Plank Article Brandon Curry ’25 Cooper Zarro '26

Every two seconds in the United States, someone needs blood. Unfortunately, according to the American Red Cross, the number of blood donors in the country has hit a 20-year low. Blood is needed now more than ever, and thankfully, Jesuit High School Sacramento stepped up to answer the call. 

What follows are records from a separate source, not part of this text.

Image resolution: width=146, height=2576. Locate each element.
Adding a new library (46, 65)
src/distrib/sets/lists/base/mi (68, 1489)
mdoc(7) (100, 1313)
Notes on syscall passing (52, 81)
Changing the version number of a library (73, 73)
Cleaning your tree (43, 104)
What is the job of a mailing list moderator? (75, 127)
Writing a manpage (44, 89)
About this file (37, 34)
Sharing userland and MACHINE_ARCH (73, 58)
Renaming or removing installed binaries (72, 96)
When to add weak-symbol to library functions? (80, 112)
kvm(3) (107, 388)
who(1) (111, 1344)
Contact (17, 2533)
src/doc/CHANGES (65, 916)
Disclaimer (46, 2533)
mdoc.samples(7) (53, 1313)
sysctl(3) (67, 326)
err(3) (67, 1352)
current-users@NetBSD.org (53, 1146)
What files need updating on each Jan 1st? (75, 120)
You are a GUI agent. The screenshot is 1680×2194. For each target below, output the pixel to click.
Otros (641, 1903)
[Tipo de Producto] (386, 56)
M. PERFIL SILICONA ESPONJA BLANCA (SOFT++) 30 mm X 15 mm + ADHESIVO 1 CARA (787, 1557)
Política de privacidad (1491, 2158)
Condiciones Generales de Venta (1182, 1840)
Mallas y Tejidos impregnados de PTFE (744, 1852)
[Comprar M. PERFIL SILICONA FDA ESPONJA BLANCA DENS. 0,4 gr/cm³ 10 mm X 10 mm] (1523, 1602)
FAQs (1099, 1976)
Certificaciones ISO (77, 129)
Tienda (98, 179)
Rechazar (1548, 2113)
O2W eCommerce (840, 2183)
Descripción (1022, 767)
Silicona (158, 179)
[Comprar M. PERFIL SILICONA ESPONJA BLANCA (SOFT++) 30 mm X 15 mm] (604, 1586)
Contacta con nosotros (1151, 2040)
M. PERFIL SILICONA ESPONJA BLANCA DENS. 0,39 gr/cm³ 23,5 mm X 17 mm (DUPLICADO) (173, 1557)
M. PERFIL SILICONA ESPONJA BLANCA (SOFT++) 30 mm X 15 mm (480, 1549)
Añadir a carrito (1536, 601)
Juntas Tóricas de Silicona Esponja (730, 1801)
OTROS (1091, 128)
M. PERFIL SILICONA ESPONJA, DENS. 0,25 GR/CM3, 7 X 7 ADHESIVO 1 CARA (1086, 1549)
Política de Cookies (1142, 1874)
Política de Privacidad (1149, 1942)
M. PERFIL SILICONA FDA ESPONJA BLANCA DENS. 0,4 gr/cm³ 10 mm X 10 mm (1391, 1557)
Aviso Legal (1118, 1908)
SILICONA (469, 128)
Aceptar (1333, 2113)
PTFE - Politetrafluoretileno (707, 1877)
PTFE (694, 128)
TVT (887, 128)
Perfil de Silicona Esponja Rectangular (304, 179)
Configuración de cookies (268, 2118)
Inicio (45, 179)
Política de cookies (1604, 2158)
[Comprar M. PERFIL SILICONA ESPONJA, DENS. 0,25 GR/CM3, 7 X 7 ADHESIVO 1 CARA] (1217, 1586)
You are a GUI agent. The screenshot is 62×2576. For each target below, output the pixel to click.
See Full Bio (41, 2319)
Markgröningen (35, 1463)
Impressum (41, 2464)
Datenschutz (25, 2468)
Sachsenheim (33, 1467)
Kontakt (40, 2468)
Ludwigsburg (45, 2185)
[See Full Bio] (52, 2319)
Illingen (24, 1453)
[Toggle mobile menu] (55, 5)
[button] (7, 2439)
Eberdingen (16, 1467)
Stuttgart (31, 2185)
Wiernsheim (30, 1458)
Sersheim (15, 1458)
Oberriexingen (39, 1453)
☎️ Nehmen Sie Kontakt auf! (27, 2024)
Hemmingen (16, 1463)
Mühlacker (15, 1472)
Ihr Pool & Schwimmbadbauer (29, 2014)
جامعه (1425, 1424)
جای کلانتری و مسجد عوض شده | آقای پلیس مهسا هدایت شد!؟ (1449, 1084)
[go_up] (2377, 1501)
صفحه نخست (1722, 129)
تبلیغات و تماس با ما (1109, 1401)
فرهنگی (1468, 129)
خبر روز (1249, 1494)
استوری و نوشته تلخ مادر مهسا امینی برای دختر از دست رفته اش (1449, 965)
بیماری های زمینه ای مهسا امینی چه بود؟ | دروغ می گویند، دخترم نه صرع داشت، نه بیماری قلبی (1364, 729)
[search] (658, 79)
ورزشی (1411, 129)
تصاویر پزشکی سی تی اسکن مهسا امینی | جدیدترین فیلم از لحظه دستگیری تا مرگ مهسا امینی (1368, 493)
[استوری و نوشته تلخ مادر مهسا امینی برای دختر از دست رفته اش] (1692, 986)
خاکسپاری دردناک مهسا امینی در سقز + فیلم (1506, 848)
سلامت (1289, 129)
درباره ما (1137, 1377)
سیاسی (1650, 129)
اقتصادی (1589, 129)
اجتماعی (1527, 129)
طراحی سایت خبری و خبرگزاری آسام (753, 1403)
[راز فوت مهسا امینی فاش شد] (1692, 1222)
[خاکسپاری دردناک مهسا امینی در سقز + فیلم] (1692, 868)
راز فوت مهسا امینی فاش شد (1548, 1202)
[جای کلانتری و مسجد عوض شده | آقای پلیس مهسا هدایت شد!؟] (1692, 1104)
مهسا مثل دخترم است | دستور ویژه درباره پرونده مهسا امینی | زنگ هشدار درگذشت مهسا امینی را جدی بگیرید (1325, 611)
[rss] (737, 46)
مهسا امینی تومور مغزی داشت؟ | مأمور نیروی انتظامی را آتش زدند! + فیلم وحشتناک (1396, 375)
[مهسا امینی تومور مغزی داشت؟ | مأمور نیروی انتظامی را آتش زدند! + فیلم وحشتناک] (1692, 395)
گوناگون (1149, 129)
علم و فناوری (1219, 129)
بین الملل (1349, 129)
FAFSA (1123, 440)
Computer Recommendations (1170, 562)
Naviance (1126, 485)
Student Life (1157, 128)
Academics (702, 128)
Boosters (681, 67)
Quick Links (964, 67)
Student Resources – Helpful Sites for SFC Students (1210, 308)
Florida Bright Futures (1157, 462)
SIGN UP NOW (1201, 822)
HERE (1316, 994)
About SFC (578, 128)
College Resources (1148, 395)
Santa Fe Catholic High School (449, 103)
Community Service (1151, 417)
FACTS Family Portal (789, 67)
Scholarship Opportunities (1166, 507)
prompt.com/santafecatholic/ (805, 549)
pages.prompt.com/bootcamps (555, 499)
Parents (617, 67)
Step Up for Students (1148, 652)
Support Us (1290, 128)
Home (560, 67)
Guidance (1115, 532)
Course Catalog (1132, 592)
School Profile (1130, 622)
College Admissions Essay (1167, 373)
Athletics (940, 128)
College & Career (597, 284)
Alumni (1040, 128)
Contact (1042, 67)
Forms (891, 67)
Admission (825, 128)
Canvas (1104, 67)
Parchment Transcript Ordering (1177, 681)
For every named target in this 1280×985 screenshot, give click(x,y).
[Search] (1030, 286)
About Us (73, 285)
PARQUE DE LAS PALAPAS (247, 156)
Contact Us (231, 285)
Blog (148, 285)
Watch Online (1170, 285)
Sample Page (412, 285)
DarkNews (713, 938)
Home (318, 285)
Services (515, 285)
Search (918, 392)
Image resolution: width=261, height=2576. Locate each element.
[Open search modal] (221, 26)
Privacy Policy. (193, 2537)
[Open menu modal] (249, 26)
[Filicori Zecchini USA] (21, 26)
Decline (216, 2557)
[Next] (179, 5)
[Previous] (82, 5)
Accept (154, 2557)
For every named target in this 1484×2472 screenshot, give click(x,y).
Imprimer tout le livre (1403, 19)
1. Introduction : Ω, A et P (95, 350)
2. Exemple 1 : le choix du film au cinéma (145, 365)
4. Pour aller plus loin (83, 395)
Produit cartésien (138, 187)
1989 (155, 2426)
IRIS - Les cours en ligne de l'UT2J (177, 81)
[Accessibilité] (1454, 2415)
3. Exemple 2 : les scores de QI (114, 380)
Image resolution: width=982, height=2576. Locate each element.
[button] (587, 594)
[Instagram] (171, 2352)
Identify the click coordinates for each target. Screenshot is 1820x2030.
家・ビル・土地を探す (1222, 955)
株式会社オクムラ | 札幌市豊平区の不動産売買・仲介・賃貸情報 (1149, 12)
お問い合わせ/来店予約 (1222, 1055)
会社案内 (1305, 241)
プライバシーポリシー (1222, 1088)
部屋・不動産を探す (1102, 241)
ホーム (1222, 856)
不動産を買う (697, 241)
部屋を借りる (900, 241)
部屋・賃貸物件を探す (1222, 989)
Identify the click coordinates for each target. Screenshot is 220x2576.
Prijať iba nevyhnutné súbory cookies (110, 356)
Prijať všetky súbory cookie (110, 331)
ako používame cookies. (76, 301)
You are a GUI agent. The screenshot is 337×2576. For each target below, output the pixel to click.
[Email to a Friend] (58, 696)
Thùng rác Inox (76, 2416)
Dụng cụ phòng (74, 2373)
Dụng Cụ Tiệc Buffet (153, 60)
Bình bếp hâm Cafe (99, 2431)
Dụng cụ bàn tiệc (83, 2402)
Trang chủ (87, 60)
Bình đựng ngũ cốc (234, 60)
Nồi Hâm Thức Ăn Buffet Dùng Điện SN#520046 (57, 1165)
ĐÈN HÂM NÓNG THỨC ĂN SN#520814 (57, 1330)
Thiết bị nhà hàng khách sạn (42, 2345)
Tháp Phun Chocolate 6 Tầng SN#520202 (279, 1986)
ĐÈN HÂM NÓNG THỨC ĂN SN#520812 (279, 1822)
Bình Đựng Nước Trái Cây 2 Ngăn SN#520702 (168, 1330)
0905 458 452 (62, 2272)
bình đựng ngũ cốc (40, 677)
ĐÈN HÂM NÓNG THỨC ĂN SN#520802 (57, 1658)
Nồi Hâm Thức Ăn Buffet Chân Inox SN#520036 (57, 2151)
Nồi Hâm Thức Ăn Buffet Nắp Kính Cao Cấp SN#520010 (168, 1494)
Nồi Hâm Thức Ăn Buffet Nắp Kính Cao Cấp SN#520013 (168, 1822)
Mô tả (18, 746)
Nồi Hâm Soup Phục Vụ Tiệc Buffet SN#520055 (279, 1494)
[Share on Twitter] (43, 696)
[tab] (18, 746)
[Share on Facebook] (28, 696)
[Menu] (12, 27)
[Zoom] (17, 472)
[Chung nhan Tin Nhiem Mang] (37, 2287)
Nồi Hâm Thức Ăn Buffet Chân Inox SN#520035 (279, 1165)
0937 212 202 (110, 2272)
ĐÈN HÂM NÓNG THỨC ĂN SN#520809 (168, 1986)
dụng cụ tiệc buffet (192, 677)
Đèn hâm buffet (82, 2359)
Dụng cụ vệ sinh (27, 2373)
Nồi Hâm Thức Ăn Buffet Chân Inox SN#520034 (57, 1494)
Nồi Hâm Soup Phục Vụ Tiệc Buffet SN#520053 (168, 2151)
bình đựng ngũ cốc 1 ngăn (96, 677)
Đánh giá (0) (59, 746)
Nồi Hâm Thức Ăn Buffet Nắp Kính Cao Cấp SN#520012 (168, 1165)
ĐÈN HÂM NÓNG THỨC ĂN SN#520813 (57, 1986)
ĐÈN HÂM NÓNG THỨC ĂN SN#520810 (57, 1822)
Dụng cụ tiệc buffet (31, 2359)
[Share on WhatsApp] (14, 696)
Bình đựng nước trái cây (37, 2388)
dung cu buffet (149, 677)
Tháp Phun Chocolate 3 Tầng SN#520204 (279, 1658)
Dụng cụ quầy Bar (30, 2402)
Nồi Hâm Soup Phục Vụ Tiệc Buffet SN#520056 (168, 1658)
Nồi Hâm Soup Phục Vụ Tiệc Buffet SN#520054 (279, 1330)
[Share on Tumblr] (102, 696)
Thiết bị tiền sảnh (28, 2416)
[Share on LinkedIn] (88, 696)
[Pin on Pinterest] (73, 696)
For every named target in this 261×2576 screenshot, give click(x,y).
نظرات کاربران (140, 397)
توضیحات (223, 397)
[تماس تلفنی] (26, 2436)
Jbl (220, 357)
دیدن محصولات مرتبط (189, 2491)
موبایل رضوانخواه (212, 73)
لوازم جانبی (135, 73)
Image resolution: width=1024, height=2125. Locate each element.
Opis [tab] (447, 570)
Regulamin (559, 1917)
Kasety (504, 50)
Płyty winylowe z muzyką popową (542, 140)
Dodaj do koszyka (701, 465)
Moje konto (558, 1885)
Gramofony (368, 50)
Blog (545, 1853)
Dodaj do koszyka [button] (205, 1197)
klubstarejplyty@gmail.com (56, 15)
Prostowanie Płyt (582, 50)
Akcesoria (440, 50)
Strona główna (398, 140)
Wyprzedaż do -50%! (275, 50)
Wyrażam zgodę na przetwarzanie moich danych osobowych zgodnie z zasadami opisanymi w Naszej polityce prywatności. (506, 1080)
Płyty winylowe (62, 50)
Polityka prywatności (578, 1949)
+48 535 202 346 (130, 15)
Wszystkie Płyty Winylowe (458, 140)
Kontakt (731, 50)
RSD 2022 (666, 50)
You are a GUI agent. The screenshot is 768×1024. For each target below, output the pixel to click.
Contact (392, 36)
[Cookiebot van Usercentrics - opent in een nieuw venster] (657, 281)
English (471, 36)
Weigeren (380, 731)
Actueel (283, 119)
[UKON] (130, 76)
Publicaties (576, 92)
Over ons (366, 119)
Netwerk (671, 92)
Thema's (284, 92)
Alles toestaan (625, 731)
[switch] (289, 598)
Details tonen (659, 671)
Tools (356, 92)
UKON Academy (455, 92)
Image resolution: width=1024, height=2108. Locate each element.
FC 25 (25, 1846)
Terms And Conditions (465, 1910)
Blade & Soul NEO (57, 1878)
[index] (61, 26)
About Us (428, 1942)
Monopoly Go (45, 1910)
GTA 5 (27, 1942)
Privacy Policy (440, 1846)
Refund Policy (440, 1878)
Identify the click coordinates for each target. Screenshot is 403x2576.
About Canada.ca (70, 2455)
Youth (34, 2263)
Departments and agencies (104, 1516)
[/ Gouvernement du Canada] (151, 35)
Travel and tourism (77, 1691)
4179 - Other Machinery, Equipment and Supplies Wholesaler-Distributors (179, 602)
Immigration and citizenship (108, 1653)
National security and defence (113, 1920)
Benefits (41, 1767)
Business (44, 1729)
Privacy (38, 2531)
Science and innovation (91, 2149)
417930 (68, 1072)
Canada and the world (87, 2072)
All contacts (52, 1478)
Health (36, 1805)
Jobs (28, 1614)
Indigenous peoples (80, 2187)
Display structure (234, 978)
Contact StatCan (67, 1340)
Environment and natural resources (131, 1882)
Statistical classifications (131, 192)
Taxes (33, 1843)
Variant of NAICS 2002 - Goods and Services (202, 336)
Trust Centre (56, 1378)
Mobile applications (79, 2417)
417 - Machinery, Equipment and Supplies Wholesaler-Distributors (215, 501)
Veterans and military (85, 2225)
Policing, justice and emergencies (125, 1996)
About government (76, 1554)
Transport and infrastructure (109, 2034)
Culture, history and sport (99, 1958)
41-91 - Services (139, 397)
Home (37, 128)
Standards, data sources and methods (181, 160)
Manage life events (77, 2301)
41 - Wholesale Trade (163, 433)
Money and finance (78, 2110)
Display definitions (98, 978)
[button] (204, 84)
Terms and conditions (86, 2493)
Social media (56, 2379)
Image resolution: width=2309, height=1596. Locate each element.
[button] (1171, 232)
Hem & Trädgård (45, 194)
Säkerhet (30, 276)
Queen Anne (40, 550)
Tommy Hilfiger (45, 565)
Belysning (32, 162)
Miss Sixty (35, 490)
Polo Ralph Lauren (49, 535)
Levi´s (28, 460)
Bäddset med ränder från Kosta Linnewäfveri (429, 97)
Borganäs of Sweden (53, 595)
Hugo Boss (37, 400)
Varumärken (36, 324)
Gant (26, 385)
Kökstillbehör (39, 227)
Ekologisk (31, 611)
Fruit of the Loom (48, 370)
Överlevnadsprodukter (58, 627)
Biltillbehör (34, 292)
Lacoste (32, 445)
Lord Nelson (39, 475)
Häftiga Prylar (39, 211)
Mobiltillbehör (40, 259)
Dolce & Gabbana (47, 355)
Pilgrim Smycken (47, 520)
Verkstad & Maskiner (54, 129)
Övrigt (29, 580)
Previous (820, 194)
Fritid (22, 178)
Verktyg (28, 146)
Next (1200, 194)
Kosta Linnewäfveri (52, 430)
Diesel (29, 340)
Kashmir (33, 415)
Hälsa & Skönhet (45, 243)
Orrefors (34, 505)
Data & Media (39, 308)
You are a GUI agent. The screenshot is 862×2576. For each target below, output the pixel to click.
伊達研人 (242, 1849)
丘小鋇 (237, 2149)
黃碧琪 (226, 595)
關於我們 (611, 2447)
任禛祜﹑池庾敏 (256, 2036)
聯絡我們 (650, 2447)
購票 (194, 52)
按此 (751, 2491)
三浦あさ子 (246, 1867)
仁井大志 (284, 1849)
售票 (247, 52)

Jesuit has been running a school-wide blood drive since 1985, and this year, Jesuit’s executive council partnered with Vitalant, a non-profit healthcare organization focused on blood and biotherapy, to run the event.

One of the main coordinators behind the drive was Junior Class Senator Rafael Edralin ’25. He is happy with the student body’s response to the event, especially with how little advance knowledge they had.

“I think the blood drive went really well,” Rafael said. “Student council started advertising about two weeks before the actual drive and got the actual PA announcements for it about a week before the drive. But the spots to donate (37) filled up really quickly in comparison to the time we started advertising. Including incentives like a free dessert from the cafeteria and a ‘skip the lunch line’ pass really helped motivate people to donate.”

The blood drive surpassed expectations, receiving far more than the initial goal for donations.

“We had 37 slots to fill up, and of the 37 slots that we had, 36 people walked through the door to give, which is pretty awesome,” said Student Activities Director Mr. Peter Ferrari. “We’re really happy with that, and Vitalant’s goal for us was to have 29 units of blood donated, and we had 39 units of blood donated over the course of the day. To go over their goal for us by over 30% is a pretty awesome thing.”

Vitalant has over 115 donation centers nationwide and delivers blood to more than 900 hospitals around the country. Heather Lenton, a phlebotomist from Vitalant, explains what happens to blood after it is donated.

“After the blood gets packaged, we take it back to [our warehouse in] West Sacramento,” Ms. Lenton said. “After that, they’ll take it to Mathers, which is where the lab is at, and then the lab will process it. From there, they [see] where each hospital needs what type of blood type and the quantity of what blood type. And then it simply gets shipped from Mathers.”

While donating blood certainly has a positive impact on others, many say that it can be beneficial to the donor as well. For Mr. Ferrari, the donation process calms his mind and allows him to focus on what really matters in his life.

“[Donating blood] slows you down because it takes about an hour,” Mr. Ferrari said. “Generally I’m a pretty busy guy, working at a pretty fast pace, and the times that I’ve donated blood it’s like ‘ok, you got to stop, you got to wait.’ [Donating blood] gives you some time to reflect on what you’re doing and why you’re doing it.”

Zach Monahan ’25, a participant in this year’s blood drive, is a firm believer in the power of blood donation.

“Donating blood is inherently meaningful as it directly contributes to the preservation of human life by supplying crucial medical resources for patients in need,” Zach said. “The act underscores a sense of communal responsibility, emphasizing the collective impact individuals can have on public health and well-being through a selfless gesture.”